═══ Raw data ═══

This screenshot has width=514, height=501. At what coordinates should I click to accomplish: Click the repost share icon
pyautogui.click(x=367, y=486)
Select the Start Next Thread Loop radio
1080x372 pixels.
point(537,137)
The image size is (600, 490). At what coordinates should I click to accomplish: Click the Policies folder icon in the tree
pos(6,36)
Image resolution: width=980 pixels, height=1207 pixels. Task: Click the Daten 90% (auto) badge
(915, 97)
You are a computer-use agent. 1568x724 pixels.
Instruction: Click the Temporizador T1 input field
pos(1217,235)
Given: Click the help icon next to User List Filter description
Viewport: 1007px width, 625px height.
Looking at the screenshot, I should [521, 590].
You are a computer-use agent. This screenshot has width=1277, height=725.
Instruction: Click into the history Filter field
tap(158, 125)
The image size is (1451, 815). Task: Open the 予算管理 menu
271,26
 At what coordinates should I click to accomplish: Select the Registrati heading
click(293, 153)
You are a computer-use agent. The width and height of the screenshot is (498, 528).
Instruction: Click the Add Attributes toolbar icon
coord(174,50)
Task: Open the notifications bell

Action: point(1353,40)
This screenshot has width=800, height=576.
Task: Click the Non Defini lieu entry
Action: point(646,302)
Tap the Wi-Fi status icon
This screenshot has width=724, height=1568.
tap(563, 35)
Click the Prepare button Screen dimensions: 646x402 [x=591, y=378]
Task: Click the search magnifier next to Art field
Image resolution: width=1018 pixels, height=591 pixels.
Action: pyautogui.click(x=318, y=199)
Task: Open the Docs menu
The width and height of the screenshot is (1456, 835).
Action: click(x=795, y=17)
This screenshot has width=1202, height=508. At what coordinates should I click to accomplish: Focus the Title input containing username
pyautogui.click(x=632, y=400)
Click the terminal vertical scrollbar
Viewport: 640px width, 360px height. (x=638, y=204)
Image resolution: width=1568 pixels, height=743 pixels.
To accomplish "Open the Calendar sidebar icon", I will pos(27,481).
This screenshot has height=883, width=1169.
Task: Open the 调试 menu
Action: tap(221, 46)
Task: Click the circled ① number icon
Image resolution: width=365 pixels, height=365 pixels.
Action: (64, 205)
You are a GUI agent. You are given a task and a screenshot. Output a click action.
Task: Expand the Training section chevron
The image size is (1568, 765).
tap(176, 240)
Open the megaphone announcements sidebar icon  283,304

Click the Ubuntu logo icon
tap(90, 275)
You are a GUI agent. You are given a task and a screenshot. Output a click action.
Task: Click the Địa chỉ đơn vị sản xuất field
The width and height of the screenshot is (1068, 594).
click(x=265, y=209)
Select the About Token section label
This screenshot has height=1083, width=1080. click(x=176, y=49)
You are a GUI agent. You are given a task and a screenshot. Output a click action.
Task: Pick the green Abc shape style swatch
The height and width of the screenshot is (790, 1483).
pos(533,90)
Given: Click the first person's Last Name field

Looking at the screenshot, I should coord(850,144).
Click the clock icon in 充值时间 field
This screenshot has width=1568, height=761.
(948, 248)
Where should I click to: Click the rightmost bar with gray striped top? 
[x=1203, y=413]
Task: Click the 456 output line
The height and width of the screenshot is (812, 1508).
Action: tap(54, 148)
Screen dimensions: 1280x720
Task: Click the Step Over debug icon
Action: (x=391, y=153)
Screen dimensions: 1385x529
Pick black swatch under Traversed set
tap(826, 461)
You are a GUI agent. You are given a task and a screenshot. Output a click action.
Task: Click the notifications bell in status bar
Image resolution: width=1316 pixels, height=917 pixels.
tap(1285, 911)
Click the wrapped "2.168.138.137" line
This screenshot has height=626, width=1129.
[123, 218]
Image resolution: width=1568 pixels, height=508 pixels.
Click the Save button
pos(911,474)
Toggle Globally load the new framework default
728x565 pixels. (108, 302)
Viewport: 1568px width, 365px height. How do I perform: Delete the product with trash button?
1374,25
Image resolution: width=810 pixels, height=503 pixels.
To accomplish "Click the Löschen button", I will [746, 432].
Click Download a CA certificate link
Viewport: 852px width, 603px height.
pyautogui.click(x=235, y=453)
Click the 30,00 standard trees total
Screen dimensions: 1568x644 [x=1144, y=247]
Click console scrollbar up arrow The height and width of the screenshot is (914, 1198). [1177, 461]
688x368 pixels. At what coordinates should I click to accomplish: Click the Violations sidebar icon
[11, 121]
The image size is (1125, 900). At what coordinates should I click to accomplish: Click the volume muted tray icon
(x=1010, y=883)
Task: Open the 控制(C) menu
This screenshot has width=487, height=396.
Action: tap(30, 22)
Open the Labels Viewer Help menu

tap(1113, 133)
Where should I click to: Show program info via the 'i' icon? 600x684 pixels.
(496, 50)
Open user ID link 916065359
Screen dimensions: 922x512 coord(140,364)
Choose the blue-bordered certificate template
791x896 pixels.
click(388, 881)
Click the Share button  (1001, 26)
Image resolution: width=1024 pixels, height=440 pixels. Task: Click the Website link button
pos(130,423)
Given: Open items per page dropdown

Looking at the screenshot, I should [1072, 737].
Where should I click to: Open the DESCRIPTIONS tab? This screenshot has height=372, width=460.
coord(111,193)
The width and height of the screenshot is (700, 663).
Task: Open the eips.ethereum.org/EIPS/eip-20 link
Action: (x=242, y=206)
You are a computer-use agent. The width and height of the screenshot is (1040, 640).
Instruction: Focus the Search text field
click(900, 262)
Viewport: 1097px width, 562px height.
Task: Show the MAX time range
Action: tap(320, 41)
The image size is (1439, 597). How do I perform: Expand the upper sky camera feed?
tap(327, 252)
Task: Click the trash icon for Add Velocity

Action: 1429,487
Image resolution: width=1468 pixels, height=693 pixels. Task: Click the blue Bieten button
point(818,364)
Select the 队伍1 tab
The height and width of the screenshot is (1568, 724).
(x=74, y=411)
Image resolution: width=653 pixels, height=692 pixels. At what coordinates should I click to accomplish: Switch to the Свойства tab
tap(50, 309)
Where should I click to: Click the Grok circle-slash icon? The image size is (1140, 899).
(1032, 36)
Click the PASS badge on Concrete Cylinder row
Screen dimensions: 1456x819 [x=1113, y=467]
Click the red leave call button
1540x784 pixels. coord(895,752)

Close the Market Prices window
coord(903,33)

═══

■ Task: Extract every line of the records that contains the word "Where".

■ Response to the exercise:
Where should I click to: Click the rightmost bar with gray striped top? 
Where should I click to: Show program info via the 'i' icon? 600x684 pixels.
Where should I click to: Open the DESCRIPTIONS tab? This screenshot has height=372, width=460.
Where should I click to: Click the Grok circle-slash icon? The image size is (1140, 899).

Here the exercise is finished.